Pop Culture : C’est pas parce qu’on est petit…
…qu’on ne peut pas faire grand.
C’est dans le sang des gens d’ici. Ils sont venus abattre les plus gros arbres, construire les plus gros barrages de l’époque. Ils ont défriché et cultivé les terres les moins hospitalières. Ils ont littéralement ouvert le Nord, au prix de leurs larmes, au prix de leur sang.
C’est dans l’eau, peut-être. C’est bien connu, et ils sont nombreux à s’en gargariser depuis quelques jours. C’est ici qu’on a vécu l’un des plus grands déluges. Mais c’est aussi les traversées du lac Saint-Jean, et les promesses d’un fjord que certains voudraient bien voir chatouillé par d’immenses bateaux de croisière. Que l’on soit d’accord ou non, l’argument est le même: c’est gros.
C’est dans l’air. C’est dans les rythmes du Festival international des rythmes du monde, ceux du Festirame, de Jonquière en musique. Ce sont les grands spectacles de QuébecIssime, qui s’expatrient à qui mieux mieux, pour séduire le public et le ramener dans le coin. C’est le Ecce Mundo des Farandoles qui attire un nombre impressionnant de touristes. Tout ça fait partie de l’histoire fabuleuse d’un royaume: le nôtre.
Certains bien-pensants de la culture régionale ont la gâchette facile lorsqu’il s’agit de critiquer les spectacles à grand déploiement qui ont bourgeonné dans la région et qui ont aujourd’hui des échos partout au Québec. C’est lorsque j’ai rencontré Ghislain Bouchard, créateur de la Fabuleuse, au hasard des entrevues que je devais accomplir pendant l’année, que ma perception du phénomène s’est transformée. Son verbe chargé de fougue et de passion… Ces premières années où le show a impressionné jusqu’en Europe, alors que toute la production y avait été déménagée pour quelques spectacles mémorables…
Alors quand on m’a invité cette année à prendre place parmi les spectateurs de la première de la Fabuleuse Histoire d’un Royaume, j’ai accepté volontiers. C’est ridicule, mais je n’y avais jamais encore assisté. J’avais bien eu quelques commentaires, mais rarement dithyrambiques, et je n’avais jamais donné sa chance au coureur.
Voilà. J’étais assis dans une salle bondée, encore tout vierge, ouvert et en même temps craintif. Sans attentes, j’avais cette attitude un peu mièvre de celui qui s’est laissé convaincre.
Eh bien, on s’en surprendra peut-être, mais j’ai été profondément touché – j’ai même caché quelques larmes. Parce que j’ai vu 200 citoyens de La Baie rendre un superbe hommage à leurs ancêtres. Pas des comédiens, mais de vraies bonnes gens, rassemblées dans un projet commun et qui osent participer à cette célébration par excellence de la force de nos racines.
Je ne louangerai pas outre mesure la Fabuleuse. C’est vrai que la narration est parfois un peu dérangeante. Peut-être a-t-on le droit de reprocher à la production de n’avoir pas su se renouveler. On nous promet des changements importants pour l’an prochain. Mais d’ici là, je suis bien content d’être allé voir ce que les gens de La Baie réussissent à faire. Si toutes les communautés du Québec étaient aussi fières, notre culture se porterait sans doute mieux.

• _Tâches à réaliser_:
(A) Répondez aux questions suivantes d'après la chronique :
(i) Qui est le créateur de la Fabuleuse ?
(ii) Quel spectacle des Farandoles attire un nombre impressionnant de touristes ?
(iii) Combien de citoyens de La Baie l'auteur a-t-il vus rendre hommage à leurs ancêtres ?
(B) Reproduisez à l'identique le passage de la chronique qui va de « Pop Culture : C’est » jusqu'à « même: c’est gros. » inclus.
Les entrées constituent un matériel distinct, indépendant de la chronique.

• _Données fournies_:
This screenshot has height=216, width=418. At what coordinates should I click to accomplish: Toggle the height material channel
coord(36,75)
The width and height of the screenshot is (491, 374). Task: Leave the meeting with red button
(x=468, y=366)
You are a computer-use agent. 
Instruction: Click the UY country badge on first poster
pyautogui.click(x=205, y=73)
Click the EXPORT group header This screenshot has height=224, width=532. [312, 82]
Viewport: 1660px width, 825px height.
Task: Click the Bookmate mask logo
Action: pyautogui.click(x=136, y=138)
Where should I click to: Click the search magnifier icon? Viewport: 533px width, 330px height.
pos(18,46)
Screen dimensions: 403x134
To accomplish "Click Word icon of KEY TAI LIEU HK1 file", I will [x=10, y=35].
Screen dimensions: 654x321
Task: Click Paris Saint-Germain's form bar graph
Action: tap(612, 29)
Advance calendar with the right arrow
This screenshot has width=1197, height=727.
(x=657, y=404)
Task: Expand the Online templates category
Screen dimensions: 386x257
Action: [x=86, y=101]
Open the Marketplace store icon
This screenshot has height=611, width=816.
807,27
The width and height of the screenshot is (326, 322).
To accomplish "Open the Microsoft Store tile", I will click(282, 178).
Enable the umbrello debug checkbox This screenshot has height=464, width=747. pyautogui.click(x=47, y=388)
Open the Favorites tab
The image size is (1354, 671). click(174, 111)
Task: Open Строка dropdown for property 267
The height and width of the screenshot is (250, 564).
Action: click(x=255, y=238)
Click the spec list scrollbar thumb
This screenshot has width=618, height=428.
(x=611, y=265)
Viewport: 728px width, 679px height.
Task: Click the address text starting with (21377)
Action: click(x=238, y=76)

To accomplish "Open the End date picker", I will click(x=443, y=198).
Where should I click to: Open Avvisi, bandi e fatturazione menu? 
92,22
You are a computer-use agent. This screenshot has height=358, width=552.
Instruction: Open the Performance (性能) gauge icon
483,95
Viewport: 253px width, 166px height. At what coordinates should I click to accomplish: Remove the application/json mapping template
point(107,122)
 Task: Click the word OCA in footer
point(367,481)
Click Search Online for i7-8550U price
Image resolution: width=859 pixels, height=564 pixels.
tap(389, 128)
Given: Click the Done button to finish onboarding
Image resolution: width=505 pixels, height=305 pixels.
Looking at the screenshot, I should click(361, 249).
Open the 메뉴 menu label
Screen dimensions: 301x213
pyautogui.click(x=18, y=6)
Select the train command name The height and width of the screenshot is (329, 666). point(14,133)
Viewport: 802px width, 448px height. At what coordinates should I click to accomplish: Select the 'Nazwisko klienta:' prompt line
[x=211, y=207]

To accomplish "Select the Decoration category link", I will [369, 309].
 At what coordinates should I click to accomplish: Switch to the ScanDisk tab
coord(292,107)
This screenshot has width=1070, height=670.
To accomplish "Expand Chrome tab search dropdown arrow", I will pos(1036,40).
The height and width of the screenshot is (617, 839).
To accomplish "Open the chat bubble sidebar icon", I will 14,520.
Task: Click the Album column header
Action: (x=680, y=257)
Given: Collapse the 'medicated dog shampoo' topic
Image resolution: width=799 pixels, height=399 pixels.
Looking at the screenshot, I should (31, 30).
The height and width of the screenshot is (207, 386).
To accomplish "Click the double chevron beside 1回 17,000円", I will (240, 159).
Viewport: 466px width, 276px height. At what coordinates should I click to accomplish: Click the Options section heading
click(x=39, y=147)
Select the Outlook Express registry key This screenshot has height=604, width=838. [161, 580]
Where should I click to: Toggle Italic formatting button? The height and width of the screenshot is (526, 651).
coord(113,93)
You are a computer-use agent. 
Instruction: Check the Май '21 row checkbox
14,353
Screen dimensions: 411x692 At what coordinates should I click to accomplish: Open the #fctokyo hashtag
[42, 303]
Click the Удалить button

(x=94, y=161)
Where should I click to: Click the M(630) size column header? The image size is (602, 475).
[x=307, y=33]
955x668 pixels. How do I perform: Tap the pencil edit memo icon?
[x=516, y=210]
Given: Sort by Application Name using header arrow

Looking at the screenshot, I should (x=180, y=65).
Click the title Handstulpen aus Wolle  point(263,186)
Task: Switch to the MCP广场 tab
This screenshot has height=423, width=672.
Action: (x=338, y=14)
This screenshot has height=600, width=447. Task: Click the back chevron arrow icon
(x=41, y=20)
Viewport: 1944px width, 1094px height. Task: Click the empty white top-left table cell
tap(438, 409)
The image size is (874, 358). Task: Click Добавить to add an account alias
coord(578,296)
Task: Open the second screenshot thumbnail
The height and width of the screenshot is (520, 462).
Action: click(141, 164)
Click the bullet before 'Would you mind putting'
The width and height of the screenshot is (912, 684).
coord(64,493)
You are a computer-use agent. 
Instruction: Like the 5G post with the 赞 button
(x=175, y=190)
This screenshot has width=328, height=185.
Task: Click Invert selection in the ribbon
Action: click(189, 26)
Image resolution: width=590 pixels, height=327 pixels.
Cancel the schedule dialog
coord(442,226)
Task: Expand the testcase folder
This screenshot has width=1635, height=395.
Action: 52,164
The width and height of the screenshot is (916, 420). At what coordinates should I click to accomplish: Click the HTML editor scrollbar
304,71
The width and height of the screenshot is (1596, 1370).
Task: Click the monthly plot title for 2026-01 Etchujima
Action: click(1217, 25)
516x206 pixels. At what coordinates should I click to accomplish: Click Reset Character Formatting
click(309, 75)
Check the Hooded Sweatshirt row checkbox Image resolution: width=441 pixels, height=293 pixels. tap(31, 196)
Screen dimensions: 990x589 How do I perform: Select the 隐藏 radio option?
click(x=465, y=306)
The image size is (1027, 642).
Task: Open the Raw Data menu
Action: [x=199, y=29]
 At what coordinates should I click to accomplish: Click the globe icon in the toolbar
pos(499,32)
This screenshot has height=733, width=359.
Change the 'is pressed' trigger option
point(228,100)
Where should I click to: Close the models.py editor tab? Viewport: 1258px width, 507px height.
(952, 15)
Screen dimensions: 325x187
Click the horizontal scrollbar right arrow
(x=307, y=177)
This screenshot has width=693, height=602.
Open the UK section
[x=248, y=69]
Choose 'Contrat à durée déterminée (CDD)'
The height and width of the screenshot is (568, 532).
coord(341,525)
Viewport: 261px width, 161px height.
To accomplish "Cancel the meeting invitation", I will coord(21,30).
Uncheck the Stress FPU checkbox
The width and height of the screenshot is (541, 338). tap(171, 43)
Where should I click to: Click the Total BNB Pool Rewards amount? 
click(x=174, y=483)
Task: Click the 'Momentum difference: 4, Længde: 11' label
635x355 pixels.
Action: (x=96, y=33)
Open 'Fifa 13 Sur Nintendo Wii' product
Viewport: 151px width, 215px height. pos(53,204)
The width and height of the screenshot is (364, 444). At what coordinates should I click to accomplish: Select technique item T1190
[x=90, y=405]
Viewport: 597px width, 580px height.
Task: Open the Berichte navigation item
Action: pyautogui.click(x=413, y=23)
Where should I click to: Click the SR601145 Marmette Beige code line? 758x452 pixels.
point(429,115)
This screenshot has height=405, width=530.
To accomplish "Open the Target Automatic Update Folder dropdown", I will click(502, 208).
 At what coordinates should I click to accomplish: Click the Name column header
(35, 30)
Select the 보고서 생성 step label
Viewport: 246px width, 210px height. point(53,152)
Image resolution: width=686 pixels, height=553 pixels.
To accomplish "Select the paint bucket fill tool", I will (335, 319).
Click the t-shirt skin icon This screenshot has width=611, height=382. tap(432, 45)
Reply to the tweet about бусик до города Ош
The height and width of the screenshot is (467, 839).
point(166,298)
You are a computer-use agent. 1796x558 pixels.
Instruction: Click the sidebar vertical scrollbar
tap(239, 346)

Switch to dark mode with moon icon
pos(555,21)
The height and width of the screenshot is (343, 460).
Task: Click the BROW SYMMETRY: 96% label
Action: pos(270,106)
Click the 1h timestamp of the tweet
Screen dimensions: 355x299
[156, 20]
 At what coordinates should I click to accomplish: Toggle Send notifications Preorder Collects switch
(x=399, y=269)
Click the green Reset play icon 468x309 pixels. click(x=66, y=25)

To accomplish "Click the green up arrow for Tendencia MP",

• _Réponses numérotées_:
(A)
(i) Ghislain Bouchard
(ii) Le Ecce Mundo
(iii) 200

(B)
Pop Culture : C’est pas parce qu’on est petit…
…qu’on ne peut pas faire grand.
C’est dans le sang des gens d’ici. Ils sont venus abattre les plus gros arbres, construire les plus gros barrages de l’époque. Ils ont défriché et cultivé les terres les moins hospitalières. Ils ont littéralement ouvert le Nord, au prix de leurs larmes, au prix de leur sang.
C’est dans l’eau, peut-être. C’est bien connu, et ils sont nombreux à s’en gargariser depuis quelques jours. C’est ici qu’on a vécu l’un des plus grands déluges. Mais c’est aussi les traversées du lac Saint-Jean, et les promesses d’un fjord que certains voudraient bien voir chatouillé par d’immenses bateaux de croisière. Que l’on soit d’accord ou non, l’argument est le même: c’est gros.